When you fix a bug, how do you document it in the code? One option, of course, is simply not to say anything at all, but just make the fix. But there are times when you want to ensure that later developers understand why the code looks as it does, and don’t undo it.

Consider the following code from the open-source project glassfish-corba:

  // IMPORTANT: Do not replace 'new String("")' with "", it may result
  // in a Serialization bug (See serialization.zerolengthstring) and
  // bug id: 4728756 for details
  if (len == 0) {
      return new String("");
  }

The comment refers to a bug number, but there is no obvious way to find the bug tracking database to which it refers. That’s largely because the code has been moved from repository to repository, most recently from the now defunct java.net to GitHub. Since I happen to know that this code had previously been forked from the JDK, I have been able to track this particular bug down, but you cannot always count on that. It is not uncommon for very long-lived code to be migrated from source repository to repository, as well as from one bug tracking system to another, and comments that assume otherwise can easily wind up referring to databases that no longer exist.

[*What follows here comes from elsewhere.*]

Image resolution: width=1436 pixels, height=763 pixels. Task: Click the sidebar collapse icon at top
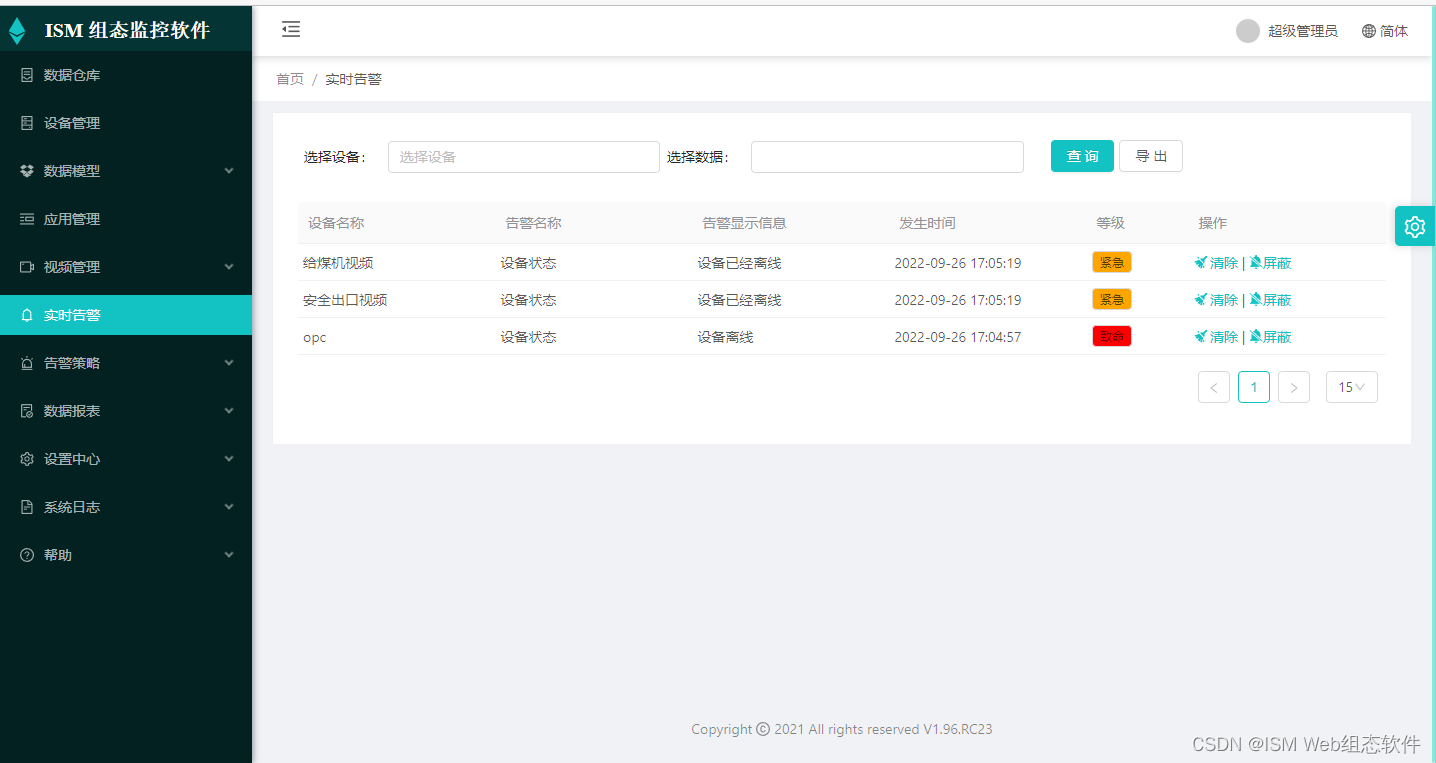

On the other hand, it seems a bit excessive to copy the bug description and analysis into the code as a comment. Future developers don’t need to know every detail of every mistake made earlier, and long comment blocks can confuse at least as easily as they enlighten. This particular case is important because the code looks wrong, and indeed a normal run of the FindBugs tool will flag it, and recommend  that the code be replaced with a constant – which will just reintroduce the original problem.

There is, of course, a simple solution – if you are using clean code practices: unit tests. If you add one or more unit tests that duplicate the issue, they will remain in the codebase, not only to ensure that the problem isn’t reintroduced, but also to document what issues led an odd code choice to be made. And they do this, not because you have set up comments to associate the code with the tests, but because they were added as part of the shame change. Even if you move from one code repository to another, that kind of history should be preserved.

Thus, unit tests can act, not only as a check against regressions, but as executable documentation of the correct behavior of the system.